Friday was about licking, sticking, deadlines and labels. I OFFICIALLY HATE label making. I’m not made for such a job. I’m all about tits and excitement, in too much eyeliner. Label making can kiss my arse. Anyway, i clung onto the fact that i only had 6 more hours until i was FREEEE to begin my BIRTHDAY weekend. Infact, licking and sticking wasn’t that bad, because I didn’t have to do any of it. 🙂 Luckily, the day had been snapped away into minor bit of excitement and i found myself tottering around Leeds town centre, with two chicks in faux furs, escalating upward towards Harvey Nics and purchasing champagne…in the name of ‘keeping santa secret.’ We got bollcoked….so we bought chocolate.
Fast forward. It’s not night, cold, rainy and AMAZING. Friday night was spent mulling over warm cherry wine, with new people, who i’m beginning to adore and at the (oh yes) German Market.

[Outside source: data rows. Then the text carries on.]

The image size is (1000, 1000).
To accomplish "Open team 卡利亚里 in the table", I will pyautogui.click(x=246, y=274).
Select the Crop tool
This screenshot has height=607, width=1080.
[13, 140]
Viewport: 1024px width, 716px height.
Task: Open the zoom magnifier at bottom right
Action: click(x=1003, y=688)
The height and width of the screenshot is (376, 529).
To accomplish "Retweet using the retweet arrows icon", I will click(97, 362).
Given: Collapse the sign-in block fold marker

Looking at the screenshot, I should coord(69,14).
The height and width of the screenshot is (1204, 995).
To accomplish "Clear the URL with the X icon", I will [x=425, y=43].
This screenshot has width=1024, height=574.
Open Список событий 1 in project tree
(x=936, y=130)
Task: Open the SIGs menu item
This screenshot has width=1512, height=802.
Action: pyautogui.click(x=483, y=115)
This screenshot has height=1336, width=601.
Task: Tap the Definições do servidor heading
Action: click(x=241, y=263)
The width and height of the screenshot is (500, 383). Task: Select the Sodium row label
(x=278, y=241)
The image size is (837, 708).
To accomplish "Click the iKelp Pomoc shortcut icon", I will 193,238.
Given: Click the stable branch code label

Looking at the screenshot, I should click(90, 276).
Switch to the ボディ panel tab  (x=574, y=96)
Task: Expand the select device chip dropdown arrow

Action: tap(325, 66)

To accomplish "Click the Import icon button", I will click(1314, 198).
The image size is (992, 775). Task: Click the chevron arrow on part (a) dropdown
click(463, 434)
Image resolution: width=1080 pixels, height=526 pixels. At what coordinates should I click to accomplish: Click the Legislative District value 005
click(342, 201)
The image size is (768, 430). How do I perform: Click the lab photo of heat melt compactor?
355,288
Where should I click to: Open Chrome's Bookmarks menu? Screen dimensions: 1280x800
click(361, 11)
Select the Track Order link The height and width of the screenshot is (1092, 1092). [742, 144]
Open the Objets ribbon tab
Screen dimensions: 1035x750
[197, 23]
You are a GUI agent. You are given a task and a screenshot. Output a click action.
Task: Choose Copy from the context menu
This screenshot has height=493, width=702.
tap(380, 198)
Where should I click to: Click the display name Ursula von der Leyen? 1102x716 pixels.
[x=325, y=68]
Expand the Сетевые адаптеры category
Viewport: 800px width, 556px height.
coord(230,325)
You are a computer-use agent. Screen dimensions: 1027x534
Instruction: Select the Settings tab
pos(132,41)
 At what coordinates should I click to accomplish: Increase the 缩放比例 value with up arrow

Everyone was a look-a-likey. I got accidentally trashed. Warm words, Christmas cardies, bitching, giggles, race car driving, and X FACTOR arms where performed. Then i tripped over a grown man in a German barn outfit? Everyone thought it was as if we in a tiny loving German cottage. I felt it was more like a tiny German homeless shelter. Lol. I distinctly remember looking at new friend Chris (he does codes and has a quiff) and saying ‘Why would i have all these people in my German Cottage????’
Great night, one where you wished lasted that little bit longer. However, good deeding and responsibility occured and ‘samantha’ and i found ourselves travelling our way back to the parts of the north that we reside in…Well technically she dropped me off at Asda, the Wakey one and i got a taxi home.
Then everything went pear shaped. Not sure what happened. But i decided to get really angry at ‘Handsome Keiran,’ who was away at the wedding that he chose over me. Hilarious! There were tears, tantrums, screaming and hang ups. I was on my landing in Ackworth. He was in a hotel room in Blackpool. I cried. He comforted. Then i cried a bit more. He got angry…because i was apparently being selfish. Then i broke up with him. It went like this…’Chrissie, don’t you turn this around on ME! Do you even want to BE with me…?????’
I *paused* wiped snot from my nose, looked in the mirror..then like Veruca salt…screamed ‘NOOOOOOOOOOOOOOOO’, down the phone. 🙂 *Hang up.*
Then weirdly my mum came around with Ruby, so i pretended everything was delicious and darling.
I loved my Ruby time. My daughter is the only thing that controls me…and it’s terrifying. I’m raising myself and boy is it difficult.
I didn’t speak to Keiran at all during the following day. Intsead, i dressd Rubes up as an elf and went Christmas shopping with ‘the Wunnas’ (which i love) followed by birthday drinks with friends, fans and previous (uninvited) fuck buddies.
Keiran had actually hid a wrapped up bottle of champagne and card in my wardrobe, expressing how much he loved me. Oops! 🙂
I texted him, hours after with an ‘I love you.’
He came back last night, after i shopped and relaized i had ordered a baby sized rocking horse, instead of an actual life sized rocking horse you can sit on. Lol. I can’t online shop to save my fucking life…
Ruby was home, so we were all awkward, odd but loving. Then my mum took her away for cuddles and WE FOUGHT. Everything was stalked out… infact screamed out. He called me ‘selfish’ and a girl that always wants to get her own way. But TOO RIGHT I DO! He does too. Why would i want to get it EVERYONE elses way! We’re far too similar to fight anymore. It ends in war! Big war. Manipulation, evil words and faux fur.
Again not sure what happened. But i went outside with a *slam* for a ponder. Came back in and he was madly in love with me and we ended up making up, popping open champagne, hanging up cards, getting into slutty red nighties and bonking by a Christmas.
Best night ever…We’re back to fairytale and MADLY IN LOVE. The thing about Keiran is that he loves me and loves me hard, regardless as to what he says. I’m more jaded than i thought..due to dating a merry string of ‘not so lovely’ boys. (Not all of you, before you all start.) 🙂 I need to remember to not take advantage of his love for me and instead whole heartedly adore him back…without being so selfish. (There you go…i said it. *Wiggle-Wink.*)
Anyway, i”ve got to go. I’m in a red nighty and ankle UGG boots. Why i hear you cry…coz bitches it’s MA BIRTHDAY!!!! FUCK YEAH!!!!!!!